The Crow and the Artist

Oct 24, 2018 10:40AM ● By Lindsay Wilson
There is a flock of metaphorical crows hovering over Andy Acker. Crow-related artworks, meanwhile, have taken over the Omaha-born artist’s home studio in Wauwatosa, Wisconsin.

The 69-year-old Acker creates bizarre sculptures out of carvings and miscellaneous domestic detritus: keys, old coins, nuts, bolts, and other random bits. 

A figurative painter earlier in his art career, he cuts a striking figure himself at just over 6 feet tall, slender, with glistening white hair and beard, a boyish smile, and mesmerizing green eyes. 

Crows are now his figurative obsession. Acker says they started creeping into his work 20 years ago. 

He began crafting sculptural assemblages when he was working at Heartland Scenic Studios in Omaha. At first, they were just fun projects using leftover bits of wood from the carpenters in the studio. But the pieces eventually took on deeper artistic and philosophical significance for the artist.  

Andy Acker, Crow

“I love to find art in our everyday surroundings and to show others the beauty in a tree shadow, patterns in broken parking lot surfaces, peeling paint, or our sunsets,” says Acker, who moved to the Milwaukee area with his wife in 2013 to be closer to grandkids. 

He began seriously considering a career in art as a student at the University of Nebraska-Omaha in the late ’60s. He majored in art, dabbling in various mediums—oil and acrylic painting, sculpture, drawing, ceramics, etc.  

After graduation, he joined his wife’s family business helping out at the New Tower Hotel in Omaha. Eventually, Acker found his way into teaching art at McMillan Junior High. He taught there for 10 years and adored his students. 

After teaching, he spent the subsequent decade painting large canvas backgrounds and building stage sets for local theaters, museums, commercial clients, and various other venues.

Starting during his time as a junior high school art teacher, Acker would draw cartoon caricatures of departing colleagues as going-away presents.

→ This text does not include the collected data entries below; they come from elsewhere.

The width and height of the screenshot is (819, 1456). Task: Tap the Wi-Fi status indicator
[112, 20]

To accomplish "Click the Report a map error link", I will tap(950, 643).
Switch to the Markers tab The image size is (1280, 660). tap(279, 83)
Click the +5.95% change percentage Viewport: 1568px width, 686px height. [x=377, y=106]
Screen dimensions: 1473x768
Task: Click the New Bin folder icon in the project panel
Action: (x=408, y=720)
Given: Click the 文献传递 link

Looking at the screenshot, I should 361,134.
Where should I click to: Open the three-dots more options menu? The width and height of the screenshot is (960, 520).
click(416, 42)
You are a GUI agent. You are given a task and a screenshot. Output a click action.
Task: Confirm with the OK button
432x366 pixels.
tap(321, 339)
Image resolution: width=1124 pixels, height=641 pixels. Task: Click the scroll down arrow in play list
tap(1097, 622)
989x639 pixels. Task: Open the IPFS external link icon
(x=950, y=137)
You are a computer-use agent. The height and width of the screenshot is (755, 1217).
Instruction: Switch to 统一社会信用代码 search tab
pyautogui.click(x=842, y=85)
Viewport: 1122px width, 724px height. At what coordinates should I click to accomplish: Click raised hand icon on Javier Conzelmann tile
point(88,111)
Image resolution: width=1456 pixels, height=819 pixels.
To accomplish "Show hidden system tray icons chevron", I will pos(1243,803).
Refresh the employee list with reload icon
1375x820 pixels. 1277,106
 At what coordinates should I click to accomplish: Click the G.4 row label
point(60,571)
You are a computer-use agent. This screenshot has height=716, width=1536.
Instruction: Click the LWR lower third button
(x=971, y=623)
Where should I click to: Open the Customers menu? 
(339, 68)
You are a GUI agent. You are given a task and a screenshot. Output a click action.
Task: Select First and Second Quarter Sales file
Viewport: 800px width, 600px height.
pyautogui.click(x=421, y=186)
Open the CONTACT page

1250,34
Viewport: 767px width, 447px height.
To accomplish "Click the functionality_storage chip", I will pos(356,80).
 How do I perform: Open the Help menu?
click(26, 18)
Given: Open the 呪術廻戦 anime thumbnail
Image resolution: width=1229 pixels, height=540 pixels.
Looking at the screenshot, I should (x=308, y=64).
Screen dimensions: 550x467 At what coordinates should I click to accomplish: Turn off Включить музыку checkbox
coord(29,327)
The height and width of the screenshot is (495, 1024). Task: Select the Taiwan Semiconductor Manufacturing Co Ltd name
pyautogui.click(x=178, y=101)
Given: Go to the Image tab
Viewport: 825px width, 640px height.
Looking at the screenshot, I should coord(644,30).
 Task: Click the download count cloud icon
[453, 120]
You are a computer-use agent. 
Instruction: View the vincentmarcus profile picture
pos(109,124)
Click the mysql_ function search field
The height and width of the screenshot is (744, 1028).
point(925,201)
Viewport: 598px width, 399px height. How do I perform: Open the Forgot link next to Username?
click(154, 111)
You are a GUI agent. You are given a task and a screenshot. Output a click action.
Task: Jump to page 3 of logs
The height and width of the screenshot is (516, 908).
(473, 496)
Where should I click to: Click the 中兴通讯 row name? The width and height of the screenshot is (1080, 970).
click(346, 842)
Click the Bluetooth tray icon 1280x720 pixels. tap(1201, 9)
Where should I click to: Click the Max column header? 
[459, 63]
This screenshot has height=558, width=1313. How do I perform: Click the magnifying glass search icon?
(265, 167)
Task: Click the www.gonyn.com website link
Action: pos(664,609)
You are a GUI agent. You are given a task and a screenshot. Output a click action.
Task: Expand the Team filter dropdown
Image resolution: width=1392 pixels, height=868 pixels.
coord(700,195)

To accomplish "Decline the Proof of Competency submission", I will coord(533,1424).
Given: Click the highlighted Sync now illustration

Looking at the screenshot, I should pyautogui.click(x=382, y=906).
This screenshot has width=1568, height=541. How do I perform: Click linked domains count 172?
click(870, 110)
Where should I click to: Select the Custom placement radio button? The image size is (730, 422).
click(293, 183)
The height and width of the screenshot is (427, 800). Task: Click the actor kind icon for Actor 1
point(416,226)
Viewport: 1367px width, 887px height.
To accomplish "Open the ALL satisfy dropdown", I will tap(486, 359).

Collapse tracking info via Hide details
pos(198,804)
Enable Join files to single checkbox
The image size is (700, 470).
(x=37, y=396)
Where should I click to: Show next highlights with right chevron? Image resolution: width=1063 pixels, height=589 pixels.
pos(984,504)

All the co-workers would sign his poster-sized drawings.

Andy Acker, Crow, Omaha, Art

“We would zing them with all the things they would say,” he says, explaining how the caricatures would roast the outgoing colleagues with funny quotes written onto the posters. “We had one teacher that would come into the teacher lounge and cuss about kids like a railroad worker. He hung it in his den, and it was popular. I also did that for retiring co-workers at Heartland Scenic Studios.”

Cartooning was another of Acker’s favorite artistic formats before the crows flew into the picture. “I used to always do our Christmas cards as cartoons, but even those have been taken over by the crows,” he says.

His interest in crows began in Omaha. One morning, while driving to McMillan to teach art classes, he heard a crow caw. It seemed to be following him. The bird flew alongside his car through several lights. Finally, it gave one last “caw, caw” and turned into a cemetery nearby the school. 

Acker went about his daily routine. But the crow’s cawing nagged in the back of his mind. He began to notice crows more and study their behavior as well as the historic place that the crow has in history, literature, and art.

Andy Acker, Crow, Art

A crow is often a symbol of either bad luck or death, but that is not always the case, he says. A crow may be a symbol of life, magic, and mysteries. The prophetic bird also symbolizes intelligence, flexibility, and destiny.

Soon, Acker started to notice crows appearing almost everywhere he journeyed. He began to study crows, and that eventually led to them appearing in his varied mediums of artwork—painted, sculpted, carved, and showcased in mixed-media assemblages.

In his art, the crow offers a reflection on the human condition, a foil for various universal struggles. For example, “Crow Dreaming of Becoming a Man” shows the carved bird riding on a train engine. 

“My future is to continue to experiment with different media and characters from nature to explore human feelings of isolation and wonder, leading to bigger questions relating to our human condition,” Acker says. 

His work last showed in Omaha during a group exhibition, Tinkerbell’s Mausoleum: Assemblages from Whimsy to Macabre, at the historic Florence Mill’s ArtLoft Gallery on July 1-Aug. 31.